Chevy made 300, and each was Polo White over red.
There’s a reason the 1953 Chevy Corvette is highly sought after by both collectors and enthusiasts, and it’s in the video above. GM fast-tracked the Corvette into production after it made a splash at the GM Motorama. The automaker made just 300 that first year and built each one by hand, which is on full display in the video above – a collection of home movies that chronicles the car’s production, according to the video’s description.
The video, which runs just over 22 minutes long, looks – and sounds – like it was ripped right from the VHS tapes. It opens with two men sitting at a desk before jumping to the early stages of the production process, where technicians are shown making the various fiberglass panels and parts used for the Corvette’s body.

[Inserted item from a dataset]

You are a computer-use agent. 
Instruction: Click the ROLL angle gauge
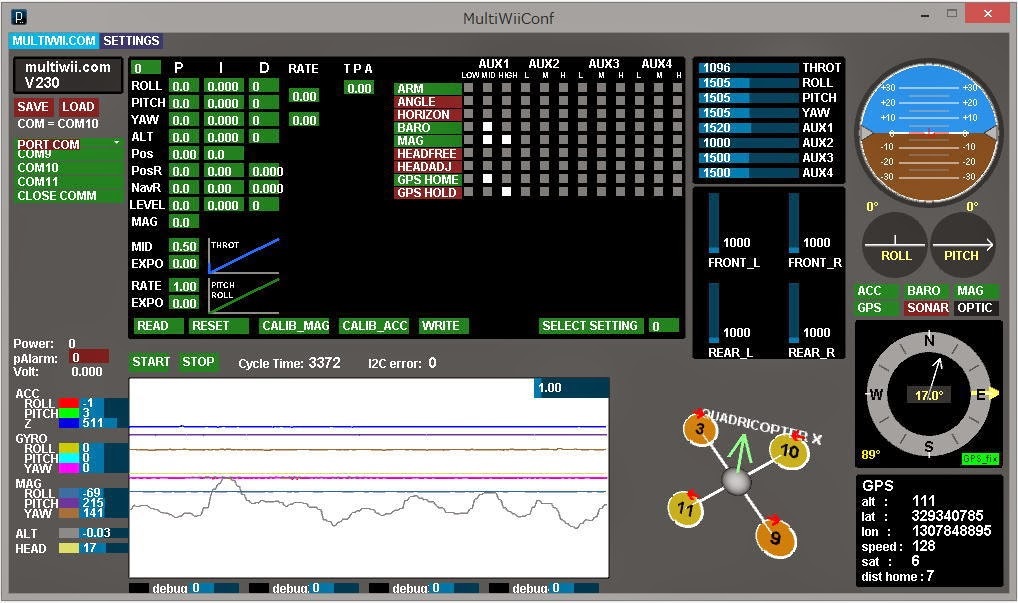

Slowly, the Corvette’s iconic body begins to take shape as the various pieces are made into subassemblies that are then joined together to give the car its final form.
GM hand-built the new Chevy because no company had yet mass-produced fiberglass. Each of the 300 produced were identical, too – Polo White over red. Throughout the video, you can see technicians triaging various imperfections, ensuring parts line up and adhere to one another correctly. There are parts of the production process missing, though. Near the end of the video, once the body is assembled, the Corvette is wheeled away only to return, painted, ready to be married to the chassis.
We don’t see any of the chassis work, nor do we see the six-cylinder engine pairing with the Powerglide automatic gearbox. Each of the 300 built was produced at a GM factory in Flint, Michigan. We also don’t get to see the iconic red interior come together, either, sadly. The video shows why these cars are so desirable, with the first 300 setting the groundwork for over 60 years of history, performance, and innovation.